- Given instruction:
Return every line of the data below verbatim, omitting the pictures.

[Begin]

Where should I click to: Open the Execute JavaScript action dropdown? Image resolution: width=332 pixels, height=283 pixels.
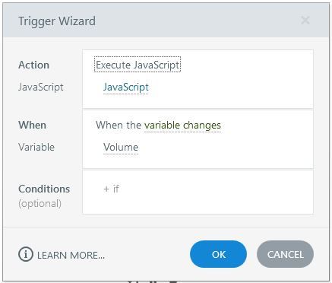(138, 65)
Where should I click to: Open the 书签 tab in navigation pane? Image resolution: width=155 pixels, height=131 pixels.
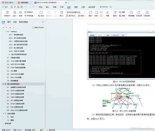(15, 22)
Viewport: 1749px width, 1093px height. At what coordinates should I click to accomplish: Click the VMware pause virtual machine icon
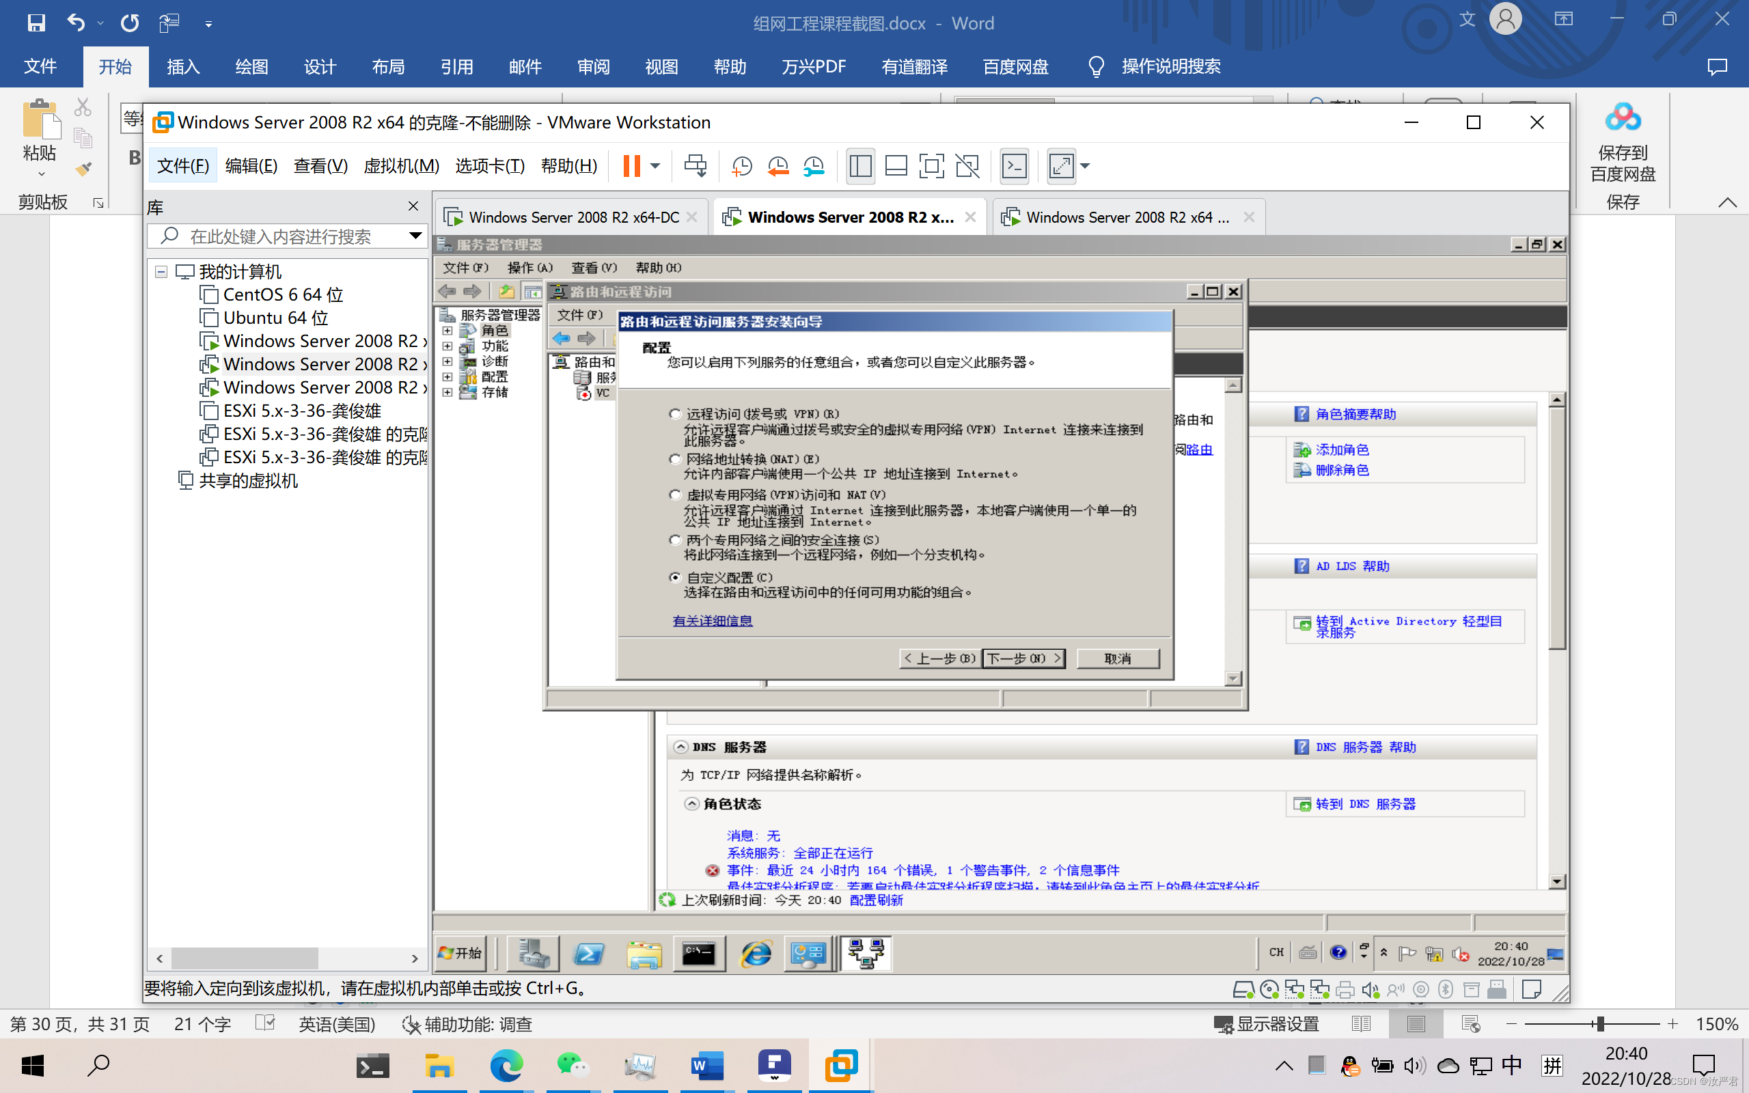pos(632,166)
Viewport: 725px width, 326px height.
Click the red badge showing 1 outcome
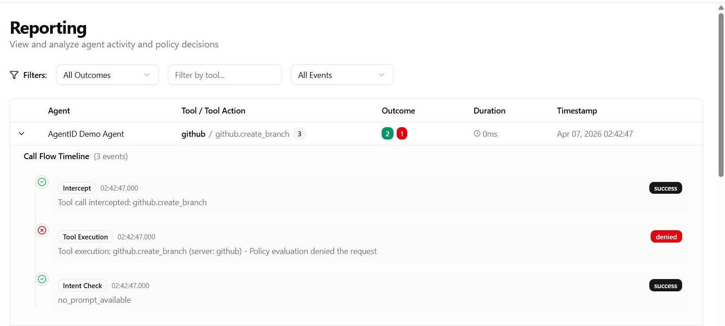[402, 134]
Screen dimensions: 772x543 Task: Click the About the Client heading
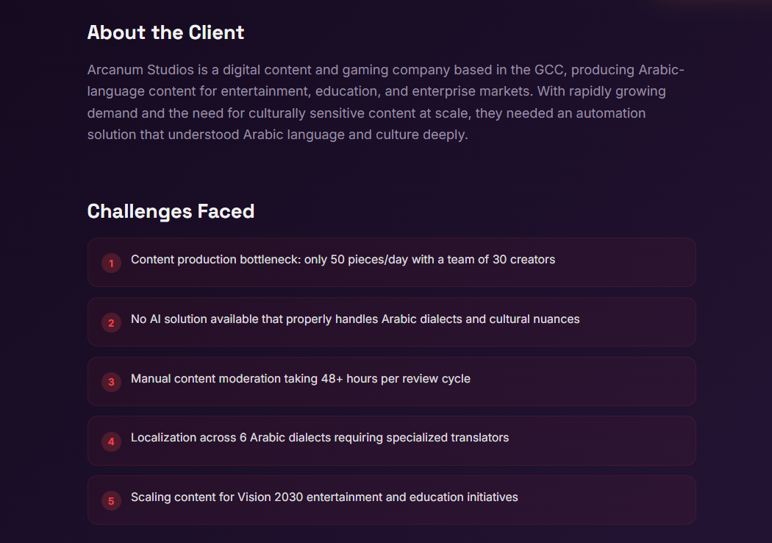[x=165, y=32]
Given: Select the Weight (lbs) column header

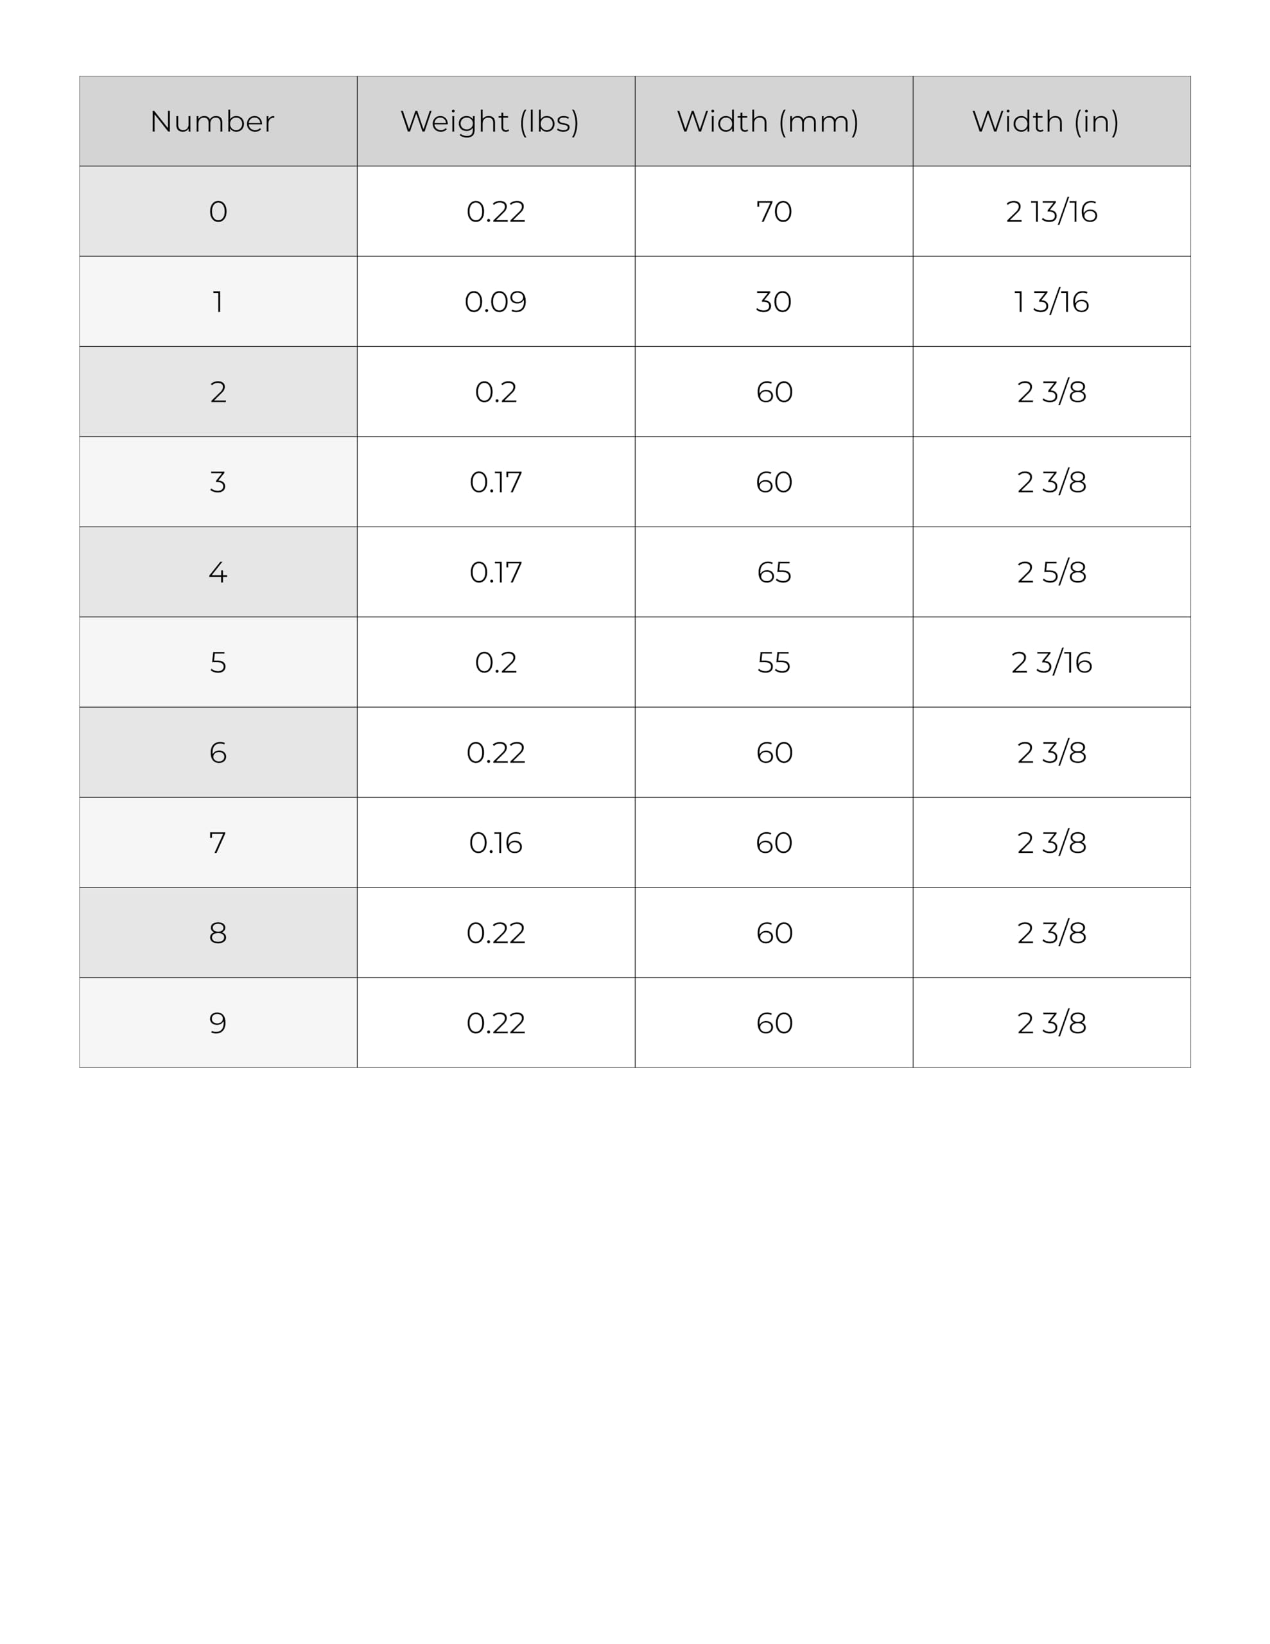Looking at the screenshot, I should click(x=495, y=121).
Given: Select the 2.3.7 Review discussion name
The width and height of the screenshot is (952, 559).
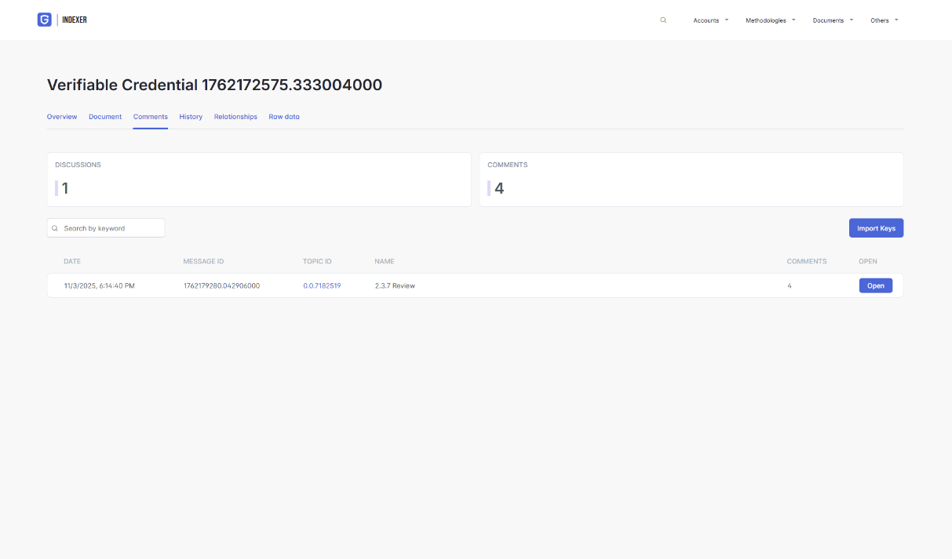Looking at the screenshot, I should [395, 286].
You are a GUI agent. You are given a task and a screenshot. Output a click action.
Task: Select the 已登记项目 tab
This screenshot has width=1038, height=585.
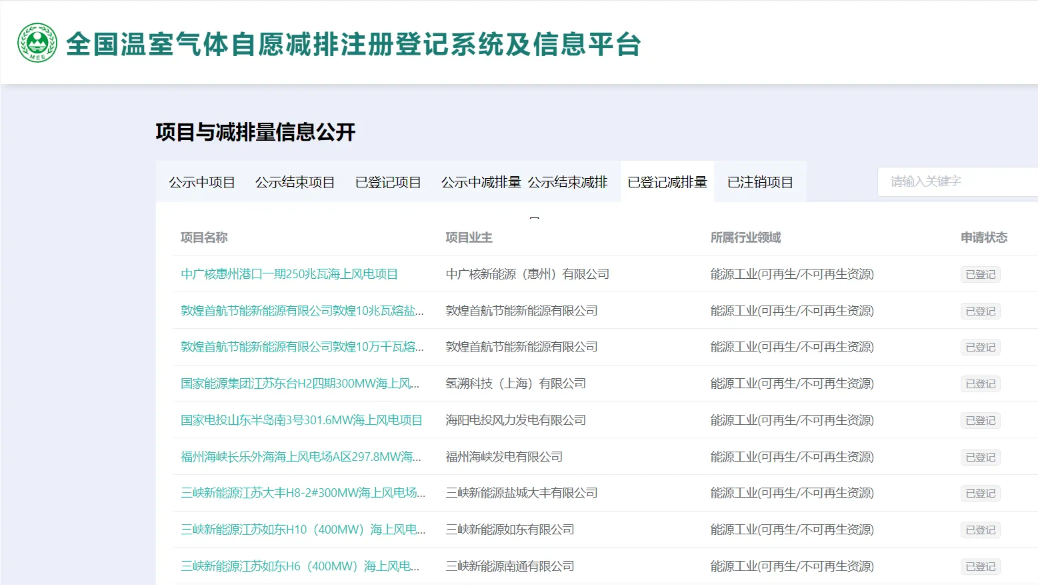point(388,182)
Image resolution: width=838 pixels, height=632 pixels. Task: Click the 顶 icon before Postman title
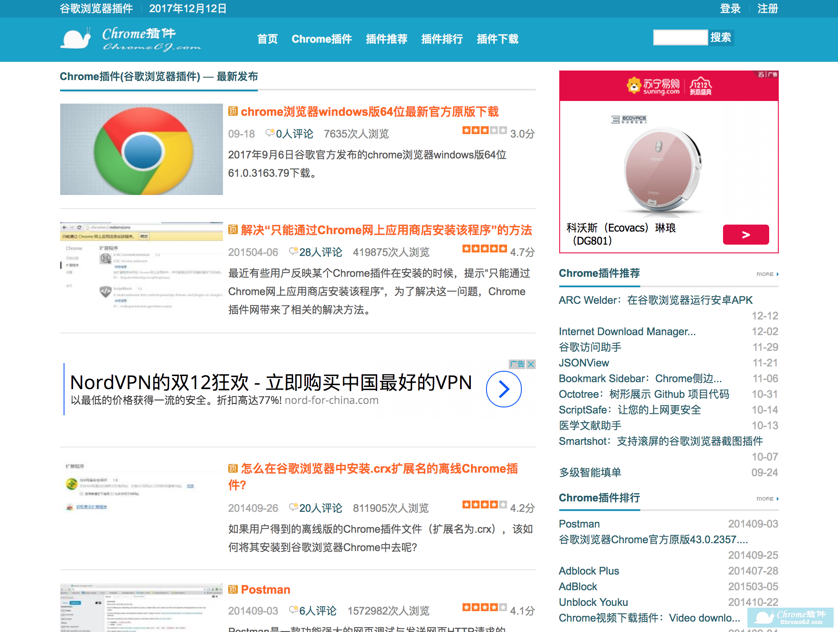(x=233, y=589)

[End]

- Full answer:
Where should I click to: Open the Execute JavaScript action dropdown? Image resolution: width=332 pixels, height=283 pixels.
(138, 65)
Where should I click to: Open the 书签 tab in navigation pane? Image resolution: width=155 pixels, height=131 pixels.
(15, 22)
Viewport: 1749px width, 1093px height. At what coordinates should I click to accomplish: Click the VMware pause virtual machine icon
pos(632,166)
Viewport: 725px width, 326px height.
Click the red badge showing 1 outcome
[402, 134]
Screen dimensions: 772x543 Task: Click the About the Client heading
[x=165, y=32]
Given: Select the Weight (lbs) column header

Looking at the screenshot, I should click(x=495, y=121).
Given: Select the 2.3.7 Review discussion name
The width and height of the screenshot is (952, 559).
Looking at the screenshot, I should [395, 286].
You are a GUI agent. You are given a task and a screenshot. Output a click action.
Task: Select the 已登记项目 tab
This screenshot has width=1038, height=585.
point(388,182)
Image resolution: width=838 pixels, height=632 pixels. Task: Click the 顶 icon before Postman title
(x=233, y=589)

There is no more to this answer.